O amanhecer do albatroz foi tão cedinho tão cedinho, que não havia ainda nenhum raio de sol. Rebolei de lado, tentando dormir mais um pouco e qualquer coisa de mim bateu nos ramos, tentei acomodar-me com as mãos mas elas não estavam lá, como de costume. Olhei para baixo e os meus pés, afinal, eram patas e garras como as do albatroz, estiquei o que ontem eram os braços e encontrei asas. Torci os olhos em direcção ao nariz e à boca e o que descobri foi um bico forte e amarelado.

Que coisa me estava a acontecer? Não queria acreditar em metamorfoses. Seria eu um albatroz? Guardei os pensamentos para depois. Quando o verdadeiro albatroz saiu para pescar, saí eu também do ninho, no seu rasto. Tentei e consegui mesmo voar. Então, não é que eu era mesmo um albatroz? Senti-me verdadeiramente alado, olhei para baixo e vi o oceano largo e profundo, olhei em frente e vi o horizonte sem fim. Alguns minutos depois de empreender o voo, consciencializei-me que voava à toa, sem rumo definido. Mas a verdade, verifiquei então, não era essa. O incrível é que levava o rumo traçado numa parte do cérebro, o de albatroz. Soube disso quando, longe no horizonte, comecei a descortinar o Cuanza. Enchi-me do brio da minha nova condição e voei cada vez mais forte. Em meia hora tinha alcançado o navio.

Diverti-me a observar o vapor pelo lado de fora, dominador, senhor dos ares e dos mares. Tudo aquilo me pertencia. A minha mãe continuava na mesma espreguiçadeira, ridícula, rindo e galhofando com as amigas de fresca data, sem sinais de se preocupar comigo.

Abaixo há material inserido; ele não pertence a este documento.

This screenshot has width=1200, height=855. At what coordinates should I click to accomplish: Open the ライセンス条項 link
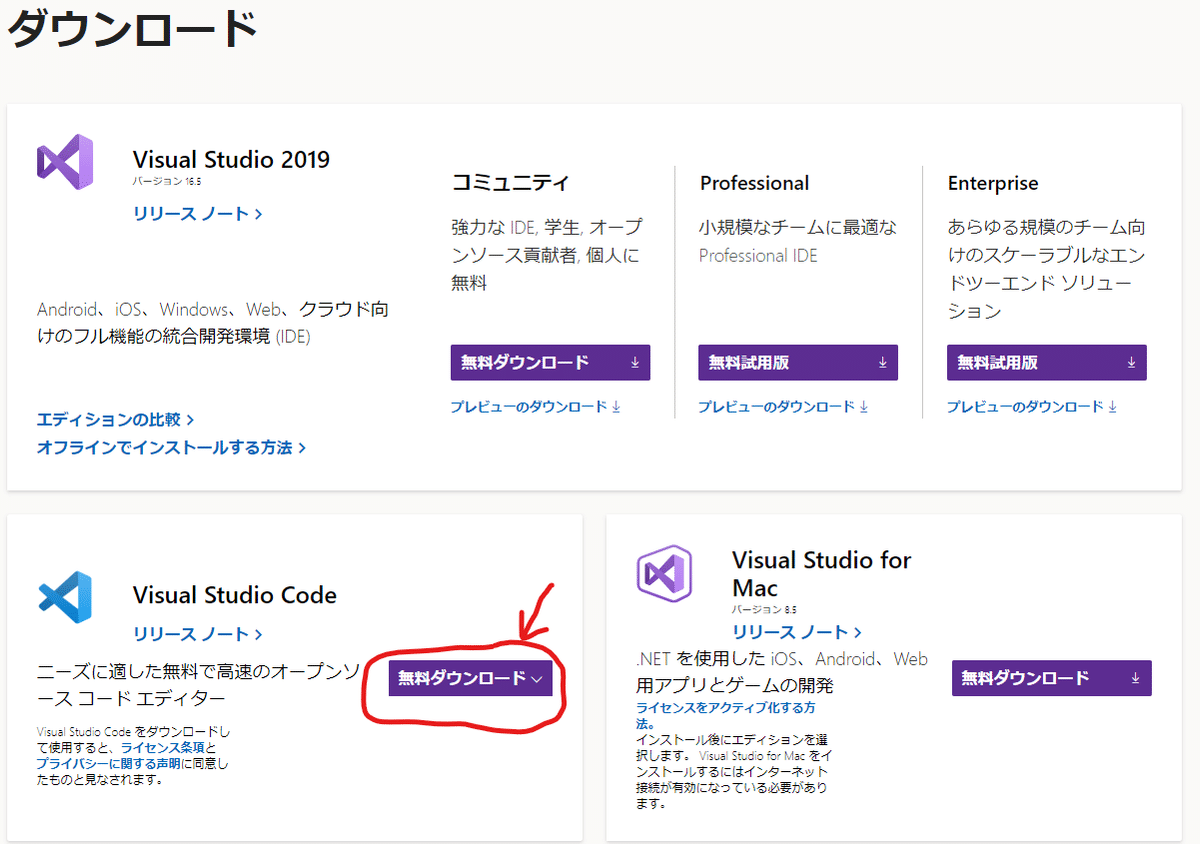(163, 747)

Escolhi, intencionalmente, aterrissar no parapeito da amurada em frente a elas. Fiquei a saber que não estava totalmente metamorfoseado quando, olhando para mim, lhe deu o chilique e ela caiu para o lado. As amigas ficaram sem saber se a amparavam no desmaio ou se olhavam para mim, e acabaram, também elas, por entibiar.

Pouco mais de duas semanas depois da partida chegámos a Luanda. Acordei cedinho pela manhã e já não era albatroz. Senti um calor novo quando saí para o convés. Era o calor de Luanda, era dia de Natal e passámos a consoada em casa dos Trocados de Luanda, primos de minha mãe. Havia também os Trocados de Moçamedes e os de Porto Alexandre. Uma enorme primalhada. Os de Moçamedes eram os proprietários do Hotel Moçamedes e foi ali que passámos o réveillon, na companhia do meu pai que nos viera recuperar do vapor.

No segundo dia de Janeiro de 1954 rumámos a PortAlexandre e fomos para a casa que meu pai nos reservara, no bairro do Sena & Ribeiro.

Nestes primeiros tempos o que eu mais estranhei foi a cor preta de certas pessoas. E como era algo desconhecido ganhei o hábito (que apenas durou três ou quatro dias) de colocar as mãos a tapar os olhos. Porém, colocava uma mão à frente da cara, mas com os dedos afastados, para os poder ver.